__What is required__:
Match on the string "computer" in the entries below and return every matching line.

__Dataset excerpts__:
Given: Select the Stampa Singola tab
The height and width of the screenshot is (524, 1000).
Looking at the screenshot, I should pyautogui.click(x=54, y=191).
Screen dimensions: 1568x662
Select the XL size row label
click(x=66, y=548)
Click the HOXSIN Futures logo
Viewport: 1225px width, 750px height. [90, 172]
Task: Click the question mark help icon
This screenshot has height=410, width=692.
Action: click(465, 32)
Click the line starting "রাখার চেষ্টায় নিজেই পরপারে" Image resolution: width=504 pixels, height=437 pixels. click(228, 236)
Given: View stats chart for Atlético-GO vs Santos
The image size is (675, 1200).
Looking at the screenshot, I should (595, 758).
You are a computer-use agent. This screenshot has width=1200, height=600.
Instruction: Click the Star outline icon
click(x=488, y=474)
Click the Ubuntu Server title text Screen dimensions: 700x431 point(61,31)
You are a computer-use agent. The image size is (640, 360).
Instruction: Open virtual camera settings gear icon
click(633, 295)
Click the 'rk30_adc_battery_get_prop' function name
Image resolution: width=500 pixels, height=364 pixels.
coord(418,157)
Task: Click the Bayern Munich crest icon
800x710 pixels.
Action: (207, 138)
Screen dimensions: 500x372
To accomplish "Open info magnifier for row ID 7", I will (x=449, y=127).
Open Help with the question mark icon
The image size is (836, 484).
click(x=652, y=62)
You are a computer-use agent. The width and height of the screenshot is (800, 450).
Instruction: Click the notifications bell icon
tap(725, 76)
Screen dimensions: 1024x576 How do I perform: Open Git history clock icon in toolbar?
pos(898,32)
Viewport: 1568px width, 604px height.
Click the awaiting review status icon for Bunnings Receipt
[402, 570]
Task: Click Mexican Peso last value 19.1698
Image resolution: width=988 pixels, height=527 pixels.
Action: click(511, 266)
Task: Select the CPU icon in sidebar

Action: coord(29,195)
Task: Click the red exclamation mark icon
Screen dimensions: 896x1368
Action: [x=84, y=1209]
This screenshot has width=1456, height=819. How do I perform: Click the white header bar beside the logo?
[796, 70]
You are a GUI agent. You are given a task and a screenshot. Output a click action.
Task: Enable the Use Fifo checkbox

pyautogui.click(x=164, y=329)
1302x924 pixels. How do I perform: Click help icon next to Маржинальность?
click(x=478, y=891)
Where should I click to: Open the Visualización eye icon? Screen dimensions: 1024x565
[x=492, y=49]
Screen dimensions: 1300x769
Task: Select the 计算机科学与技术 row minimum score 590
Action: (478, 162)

__Your response__:
You are a computer-use agent. This screenshot has width=1200, height=600.
You are a computer-use agent. The image size is (640, 360).
You are a computer-use agent. The width and height of the screenshot is (800, 450).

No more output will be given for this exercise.